I was very specific with the use of the word "Battling." For the past couple of months I have been dealing with tendinitis. Unlike mosts injuries, rest was not the answer.
Most injuries do require an amount of rest, at least that's been my experience. Frontload rest, then rehab, and you'll usually come out on the better side of things.
I have been pussy footing around my elbow tendinits for months. I have been avoiding pain at every step. Recently I stopped using my left hand to even pick up a glass to avoid any sign of pain. That's how I have to treat my back so why not my elbow.
This week I posted a video using wrist cuffs for pushdowns instead of holding a bar because of my elbow pain. Someone recommended to check out Mark Rippetoe's pullulp protocol for tendinitis.

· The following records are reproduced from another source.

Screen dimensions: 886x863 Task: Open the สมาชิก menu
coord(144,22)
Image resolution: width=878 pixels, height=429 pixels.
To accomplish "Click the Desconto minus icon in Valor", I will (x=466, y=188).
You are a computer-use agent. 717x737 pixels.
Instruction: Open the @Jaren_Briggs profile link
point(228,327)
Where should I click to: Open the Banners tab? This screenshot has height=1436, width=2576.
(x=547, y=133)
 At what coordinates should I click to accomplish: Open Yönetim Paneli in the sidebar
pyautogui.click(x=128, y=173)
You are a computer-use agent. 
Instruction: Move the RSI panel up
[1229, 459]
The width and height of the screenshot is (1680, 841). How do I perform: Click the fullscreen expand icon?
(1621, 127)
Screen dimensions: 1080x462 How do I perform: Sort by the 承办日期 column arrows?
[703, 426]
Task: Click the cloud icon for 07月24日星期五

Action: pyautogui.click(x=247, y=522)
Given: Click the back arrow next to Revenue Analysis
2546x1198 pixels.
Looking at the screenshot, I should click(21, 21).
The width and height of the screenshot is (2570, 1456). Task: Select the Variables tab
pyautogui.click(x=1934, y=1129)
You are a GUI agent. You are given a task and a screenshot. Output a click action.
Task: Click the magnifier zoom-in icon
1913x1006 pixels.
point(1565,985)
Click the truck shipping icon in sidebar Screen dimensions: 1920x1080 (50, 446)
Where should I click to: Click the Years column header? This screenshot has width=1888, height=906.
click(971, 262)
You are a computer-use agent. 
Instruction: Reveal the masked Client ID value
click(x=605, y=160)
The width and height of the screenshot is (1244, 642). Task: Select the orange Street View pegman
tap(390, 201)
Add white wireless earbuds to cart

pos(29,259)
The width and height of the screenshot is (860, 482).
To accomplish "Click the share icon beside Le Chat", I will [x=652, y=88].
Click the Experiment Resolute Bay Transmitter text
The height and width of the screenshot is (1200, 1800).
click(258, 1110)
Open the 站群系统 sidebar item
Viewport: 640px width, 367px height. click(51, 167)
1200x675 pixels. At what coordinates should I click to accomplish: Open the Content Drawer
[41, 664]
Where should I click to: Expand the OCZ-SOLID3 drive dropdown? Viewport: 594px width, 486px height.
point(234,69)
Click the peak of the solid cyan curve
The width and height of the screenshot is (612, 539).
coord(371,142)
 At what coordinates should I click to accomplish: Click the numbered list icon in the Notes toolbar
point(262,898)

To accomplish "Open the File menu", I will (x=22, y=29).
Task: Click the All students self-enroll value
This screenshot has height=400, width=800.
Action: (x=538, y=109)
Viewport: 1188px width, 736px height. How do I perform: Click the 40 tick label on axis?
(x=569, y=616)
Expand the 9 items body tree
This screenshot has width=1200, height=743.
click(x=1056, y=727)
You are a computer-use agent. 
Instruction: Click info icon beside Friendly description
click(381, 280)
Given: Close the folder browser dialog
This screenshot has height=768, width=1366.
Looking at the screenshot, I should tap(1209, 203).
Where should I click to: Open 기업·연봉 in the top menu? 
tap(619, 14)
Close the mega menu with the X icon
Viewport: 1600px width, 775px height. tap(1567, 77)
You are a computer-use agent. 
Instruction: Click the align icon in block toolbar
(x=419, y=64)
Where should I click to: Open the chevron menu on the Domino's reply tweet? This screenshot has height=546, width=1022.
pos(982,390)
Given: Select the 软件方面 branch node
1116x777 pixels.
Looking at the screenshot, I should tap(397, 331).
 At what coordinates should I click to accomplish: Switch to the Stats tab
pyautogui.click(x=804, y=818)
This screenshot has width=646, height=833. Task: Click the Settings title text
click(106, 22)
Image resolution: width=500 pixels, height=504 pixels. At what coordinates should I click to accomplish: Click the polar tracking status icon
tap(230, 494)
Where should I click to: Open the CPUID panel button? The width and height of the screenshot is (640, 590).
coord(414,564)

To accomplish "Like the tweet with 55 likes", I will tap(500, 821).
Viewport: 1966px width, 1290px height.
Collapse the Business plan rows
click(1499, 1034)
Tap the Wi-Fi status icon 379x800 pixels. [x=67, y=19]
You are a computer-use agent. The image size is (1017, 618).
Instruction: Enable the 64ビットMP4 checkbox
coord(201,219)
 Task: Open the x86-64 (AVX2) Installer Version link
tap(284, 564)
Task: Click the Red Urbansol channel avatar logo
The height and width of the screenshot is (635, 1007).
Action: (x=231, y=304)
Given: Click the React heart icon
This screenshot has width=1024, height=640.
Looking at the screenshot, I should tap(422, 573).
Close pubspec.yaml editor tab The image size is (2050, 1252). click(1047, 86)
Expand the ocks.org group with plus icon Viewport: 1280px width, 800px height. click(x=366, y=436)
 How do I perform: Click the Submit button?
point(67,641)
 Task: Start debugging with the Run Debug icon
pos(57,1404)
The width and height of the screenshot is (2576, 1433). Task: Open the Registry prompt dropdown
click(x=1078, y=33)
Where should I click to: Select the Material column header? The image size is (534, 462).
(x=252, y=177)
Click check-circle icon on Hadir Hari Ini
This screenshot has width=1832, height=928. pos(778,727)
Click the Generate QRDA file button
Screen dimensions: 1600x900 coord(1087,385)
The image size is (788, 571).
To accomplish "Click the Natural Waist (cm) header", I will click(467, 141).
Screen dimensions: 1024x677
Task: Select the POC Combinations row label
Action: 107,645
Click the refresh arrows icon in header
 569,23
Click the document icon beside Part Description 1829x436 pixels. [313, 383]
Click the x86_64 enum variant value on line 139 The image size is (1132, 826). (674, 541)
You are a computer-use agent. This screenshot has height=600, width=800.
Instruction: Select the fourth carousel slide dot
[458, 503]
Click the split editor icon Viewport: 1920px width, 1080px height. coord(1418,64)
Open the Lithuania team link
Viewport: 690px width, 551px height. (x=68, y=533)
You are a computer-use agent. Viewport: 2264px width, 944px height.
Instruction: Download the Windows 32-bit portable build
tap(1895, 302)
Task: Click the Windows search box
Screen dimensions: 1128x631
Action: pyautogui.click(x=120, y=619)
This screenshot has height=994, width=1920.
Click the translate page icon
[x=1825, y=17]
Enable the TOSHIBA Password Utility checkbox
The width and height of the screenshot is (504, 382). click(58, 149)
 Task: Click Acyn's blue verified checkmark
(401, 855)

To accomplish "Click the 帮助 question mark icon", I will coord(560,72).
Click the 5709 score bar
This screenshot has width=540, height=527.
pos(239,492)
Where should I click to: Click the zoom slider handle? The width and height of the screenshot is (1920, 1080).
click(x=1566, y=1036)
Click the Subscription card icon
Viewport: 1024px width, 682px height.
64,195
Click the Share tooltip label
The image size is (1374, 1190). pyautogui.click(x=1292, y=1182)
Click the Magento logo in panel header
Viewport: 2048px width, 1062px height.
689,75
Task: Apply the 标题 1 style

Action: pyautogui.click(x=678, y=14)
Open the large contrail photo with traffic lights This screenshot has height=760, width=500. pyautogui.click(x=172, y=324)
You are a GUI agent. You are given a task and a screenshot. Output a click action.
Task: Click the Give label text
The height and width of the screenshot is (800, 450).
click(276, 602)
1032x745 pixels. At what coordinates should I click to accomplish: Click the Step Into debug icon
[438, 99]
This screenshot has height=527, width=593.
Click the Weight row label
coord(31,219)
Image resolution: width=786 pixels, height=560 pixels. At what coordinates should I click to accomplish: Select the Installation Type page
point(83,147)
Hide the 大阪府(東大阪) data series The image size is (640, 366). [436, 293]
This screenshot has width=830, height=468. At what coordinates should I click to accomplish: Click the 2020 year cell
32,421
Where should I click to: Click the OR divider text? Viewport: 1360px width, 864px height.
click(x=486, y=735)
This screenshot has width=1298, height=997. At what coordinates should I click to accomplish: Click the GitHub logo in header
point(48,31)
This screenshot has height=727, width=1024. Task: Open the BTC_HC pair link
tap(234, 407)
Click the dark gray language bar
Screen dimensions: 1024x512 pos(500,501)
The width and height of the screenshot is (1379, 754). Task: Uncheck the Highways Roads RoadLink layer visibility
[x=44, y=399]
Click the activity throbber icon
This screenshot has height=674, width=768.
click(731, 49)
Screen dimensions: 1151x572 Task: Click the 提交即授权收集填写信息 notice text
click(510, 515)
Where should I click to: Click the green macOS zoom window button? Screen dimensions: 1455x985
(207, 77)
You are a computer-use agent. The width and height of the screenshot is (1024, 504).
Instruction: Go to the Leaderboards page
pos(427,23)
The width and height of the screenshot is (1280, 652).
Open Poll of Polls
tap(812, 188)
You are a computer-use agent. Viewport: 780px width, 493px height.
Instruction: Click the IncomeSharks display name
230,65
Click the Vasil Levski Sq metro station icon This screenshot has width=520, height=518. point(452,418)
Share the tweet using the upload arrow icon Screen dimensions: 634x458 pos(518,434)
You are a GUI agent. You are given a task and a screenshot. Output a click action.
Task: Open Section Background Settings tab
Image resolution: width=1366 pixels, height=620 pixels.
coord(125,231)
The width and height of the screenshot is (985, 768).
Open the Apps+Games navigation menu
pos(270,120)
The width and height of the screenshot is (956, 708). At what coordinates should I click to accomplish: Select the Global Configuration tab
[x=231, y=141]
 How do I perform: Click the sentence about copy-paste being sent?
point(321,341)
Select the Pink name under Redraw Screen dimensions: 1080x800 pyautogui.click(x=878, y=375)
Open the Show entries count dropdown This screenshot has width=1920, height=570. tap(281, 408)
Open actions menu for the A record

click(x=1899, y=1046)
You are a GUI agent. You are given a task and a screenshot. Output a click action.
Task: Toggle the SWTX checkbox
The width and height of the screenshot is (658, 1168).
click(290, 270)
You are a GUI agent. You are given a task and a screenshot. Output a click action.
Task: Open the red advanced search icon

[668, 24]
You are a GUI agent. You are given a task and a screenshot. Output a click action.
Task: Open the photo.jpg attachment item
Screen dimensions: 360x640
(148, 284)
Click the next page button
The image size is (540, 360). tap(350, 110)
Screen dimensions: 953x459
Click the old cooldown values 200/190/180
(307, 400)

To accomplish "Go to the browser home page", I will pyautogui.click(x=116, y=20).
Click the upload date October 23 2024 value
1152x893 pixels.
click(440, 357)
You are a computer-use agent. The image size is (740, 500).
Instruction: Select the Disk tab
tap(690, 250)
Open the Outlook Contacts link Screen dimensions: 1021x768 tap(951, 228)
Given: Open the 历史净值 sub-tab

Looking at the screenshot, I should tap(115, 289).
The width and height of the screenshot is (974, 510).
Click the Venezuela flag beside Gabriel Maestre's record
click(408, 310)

To keep it simple, if you can do around ten sets of pullups you should do sets of triples with one minute rest in between. Start with 10 sets and over a few weeks work up to 20. I think you are supposed to do this about every five days. My plan is twice a week.
I would imagine if you can't do 10 pullups you can start with 1-2 reps or use a band. It's not my program, but that's what I would do if I couldn't do 10 pullups.
The point Rip made in his awesome grumpy voice was, you cannot avoid the pain. The same thing that caused the tendinitis is basically the same medicine that is needed to fix it.
Being no stranger to training though pain, I figured why not. Well I'll be damned. The first couple of sets sucked, but very quickly I noticed the pain subsiding.
I'm one of those dolts who can't help but look for pain. You know, if you move a certain affected area you know you can trigger the pain. I was doing that with my eblow between sets and the pain was vanishing.
Well hells bells I love training and smashing through pain. I was all the more excited that I remembered a billion years ago monster bench presser Ryan Kennelly had told me to do crazy heavy reverse wrist curls to ward of the tendinits pain from shirted benching.
So I finished off my session with very heavy reverse wrist curls and guess what, yeah you already know the answer, my tendinitis pain is almost gone. I guess rest is not the answer for everything.
Got elbow tendinitis, give these ideas a shot.